A leading New York leading nutritionist, Garcia's book promises beauty with ‘no silly, stupid diets and no crazy cosmetic surgery that makes you look grotesque.' A third book, Gracefully: Looking and Being Your Best at Any Age by American Valerie Ramsey, a 68-year-old mother of six, grandmother of seven and catwalk model, agrees that skin care, make-up, exercise and nutrition is more effective than surgery and injections.

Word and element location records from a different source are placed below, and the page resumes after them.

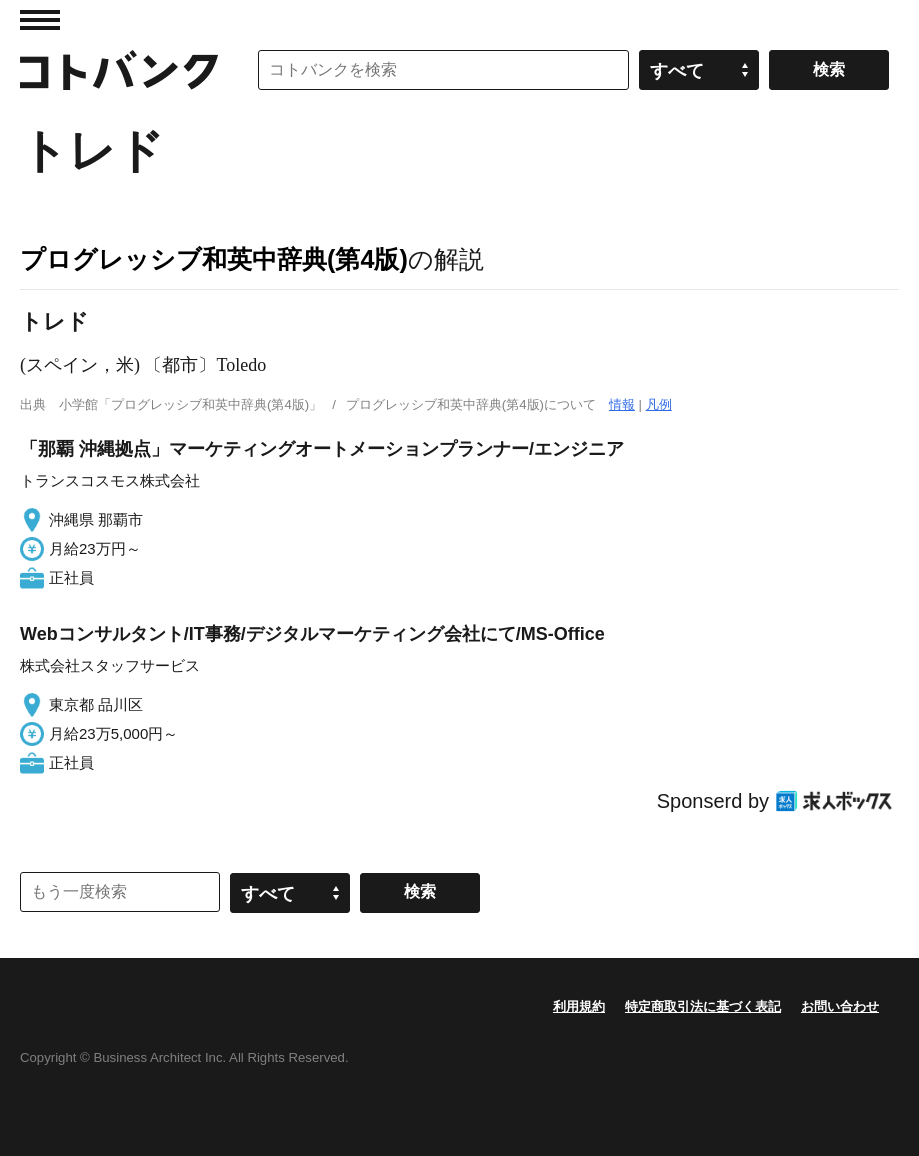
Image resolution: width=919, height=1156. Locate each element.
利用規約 (579, 1006)
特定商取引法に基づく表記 (703, 1006)
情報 (622, 404)
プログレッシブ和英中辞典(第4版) (214, 259)
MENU (40, 20)
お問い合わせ (840, 1006)
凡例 (659, 404)
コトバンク (119, 70)
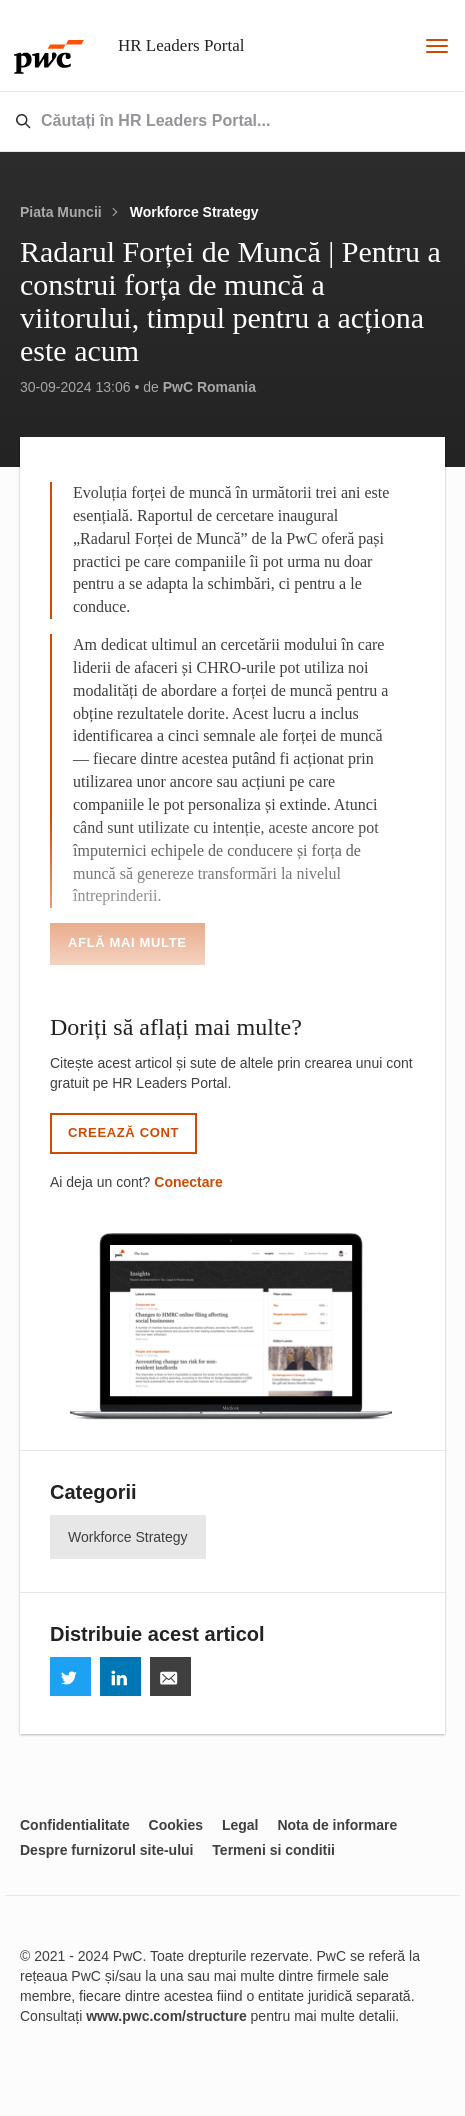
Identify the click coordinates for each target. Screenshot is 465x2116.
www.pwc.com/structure (166, 2016)
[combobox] (184, 122)
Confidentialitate (75, 1825)
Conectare (188, 1182)
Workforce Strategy (194, 212)
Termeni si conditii (273, 1850)
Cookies (176, 1825)
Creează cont (123, 1132)
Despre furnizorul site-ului (106, 1850)
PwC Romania (209, 387)
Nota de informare (337, 1825)
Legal (240, 1825)
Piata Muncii (61, 212)
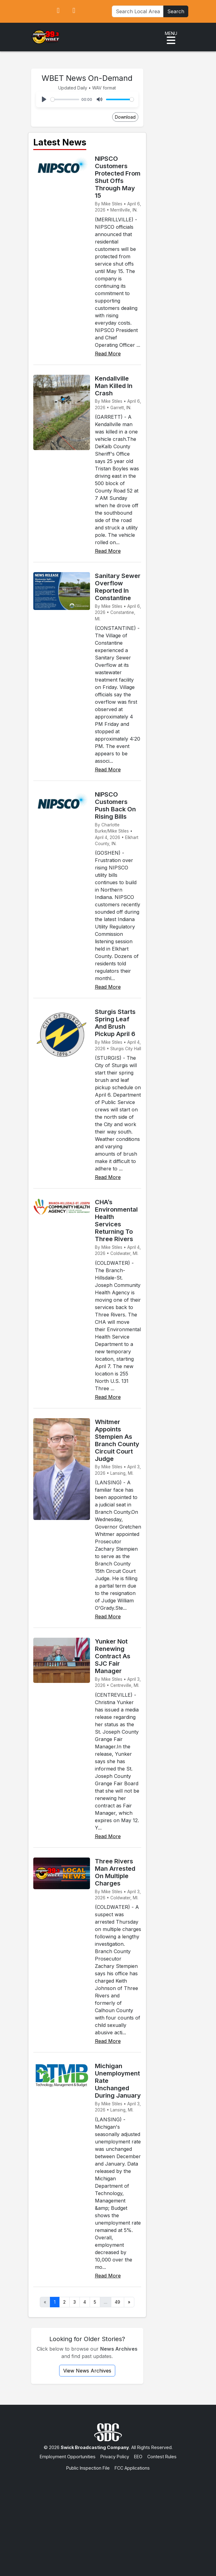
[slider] (65, 99)
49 (117, 2302)
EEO (138, 2456)
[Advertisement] (108, 2518)
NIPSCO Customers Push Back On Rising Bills (115, 805)
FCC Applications (132, 2468)
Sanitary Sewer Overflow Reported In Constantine (118, 587)
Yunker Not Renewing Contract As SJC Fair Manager (112, 1656)
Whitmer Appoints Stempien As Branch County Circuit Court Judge (117, 1440)
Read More (108, 353)
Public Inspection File (88, 2468)
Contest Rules (162, 2456)
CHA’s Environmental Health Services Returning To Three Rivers (116, 1220)
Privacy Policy (114, 2456)
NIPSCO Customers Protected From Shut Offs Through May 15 (118, 177)
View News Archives (87, 2371)
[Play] (44, 99)
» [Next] (129, 2302)
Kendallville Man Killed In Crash (113, 386)
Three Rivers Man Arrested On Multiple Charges (115, 1872)
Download (125, 117)
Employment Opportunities (68, 2456)
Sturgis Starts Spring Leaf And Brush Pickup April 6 (115, 1023)
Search (175, 11)
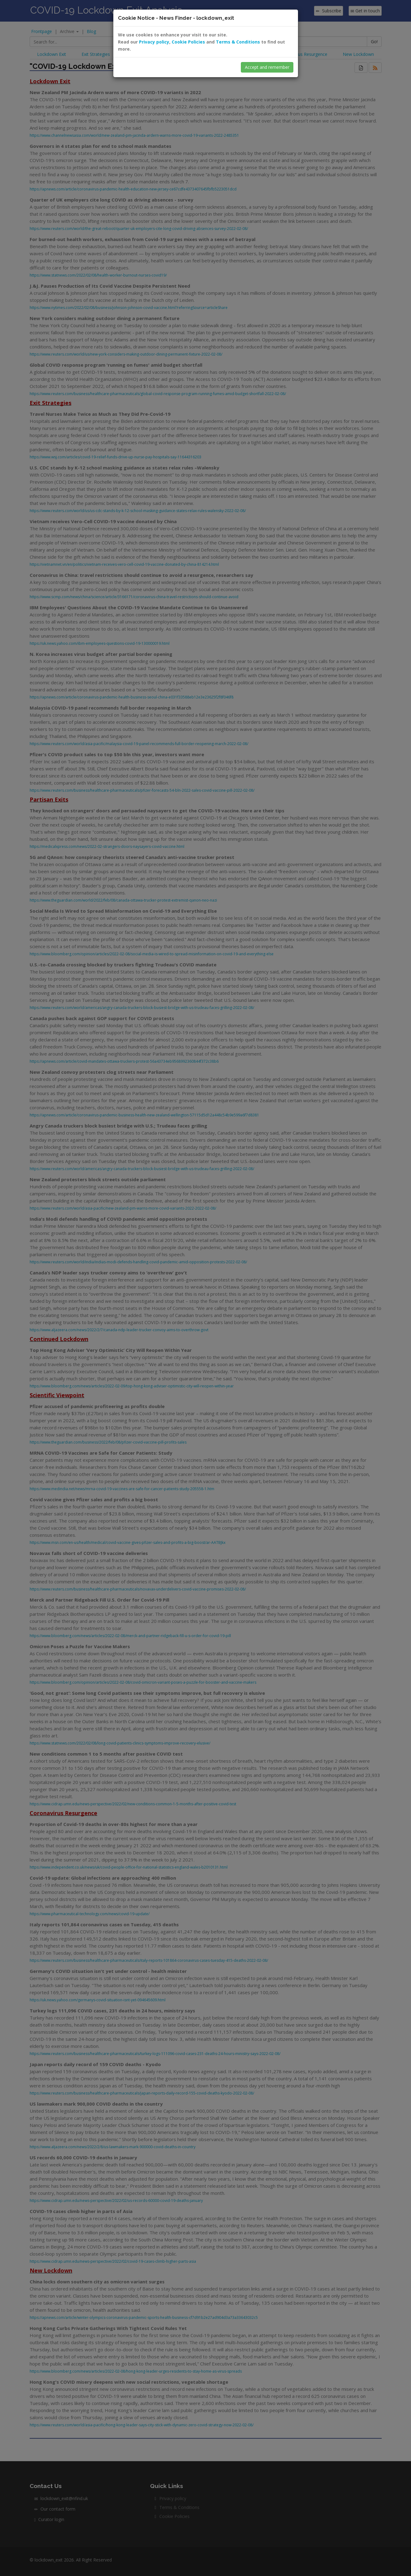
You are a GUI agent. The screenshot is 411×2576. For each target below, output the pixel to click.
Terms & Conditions (238, 42)
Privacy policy (154, 42)
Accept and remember (267, 67)
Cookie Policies (188, 42)
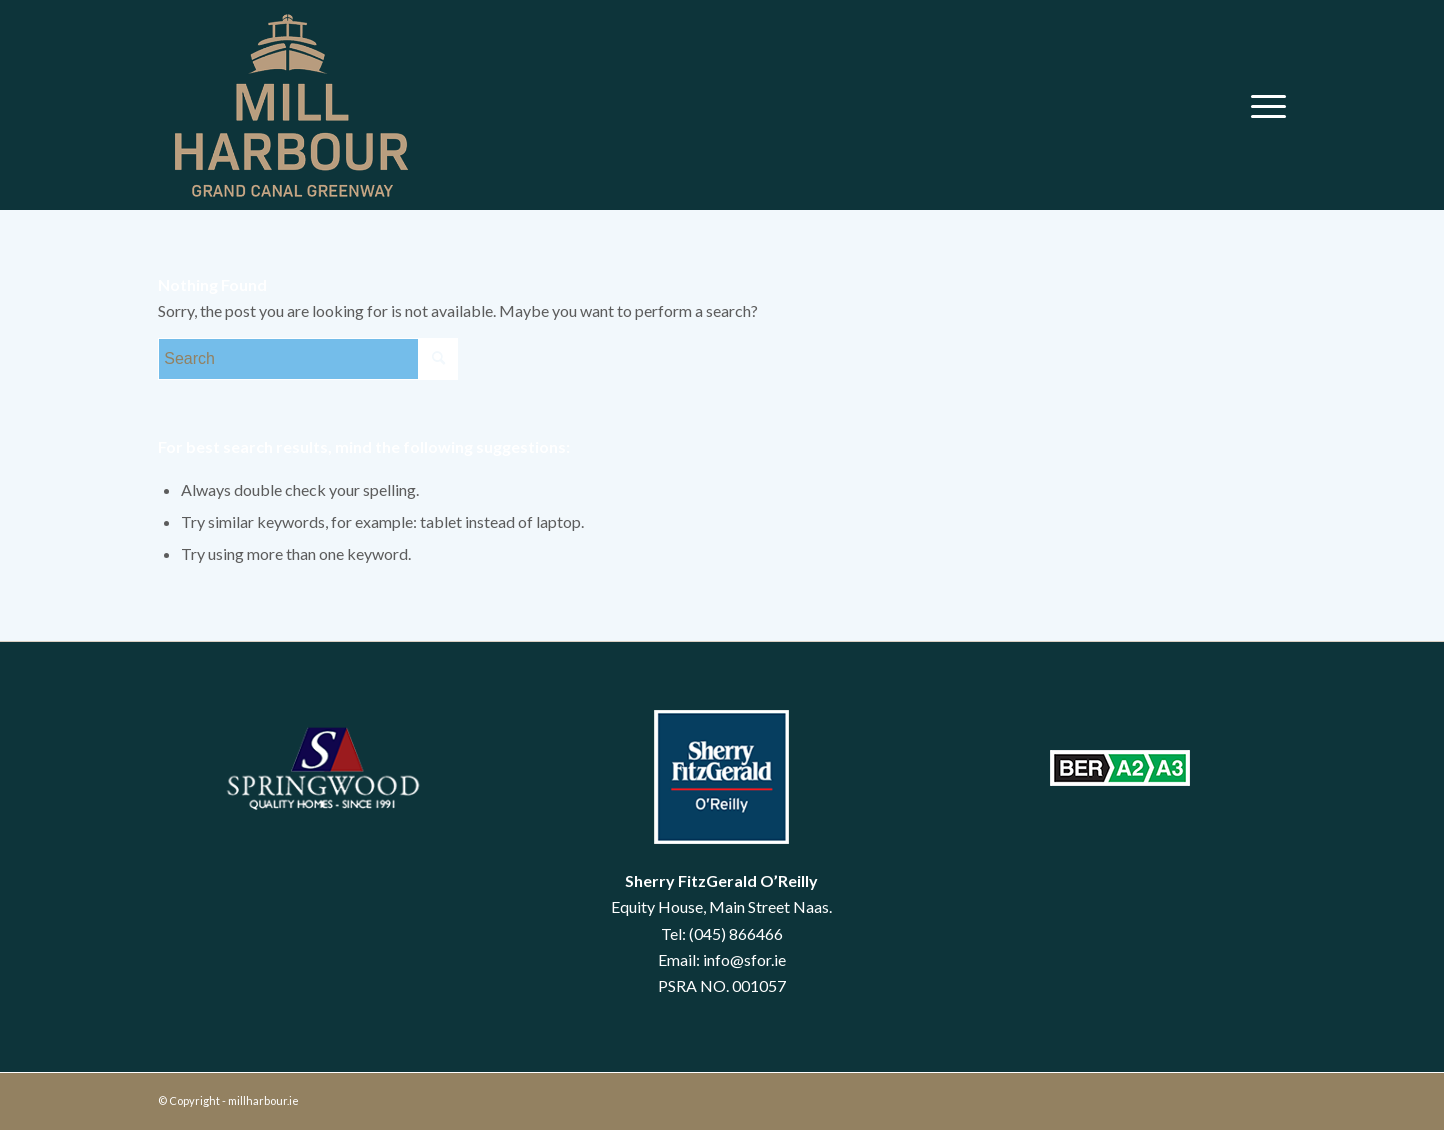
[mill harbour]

"We still live in a youth-obsessed culture," she said. "But the key to ageing gracefully is to be proud of your age without being confined to looking it."

Role model
Ramsey says there are four rules to follow: "The first step is acceptance of the ageing process, it's natural. You still look like you, only a new you. Then you must focus on the positive; the best thing about your age is that you've grown."

Next, she says, women should find an ageappropriate role model. Finally, they should simply get on with life. "While it's fine to like the latest teen queen and even be inspired by them, an older model will usually display courage, strength, and wisdom because they have lived long enough to earn them," she said.

"Beauty is in the way a woman carries herself, in her energy and her presence."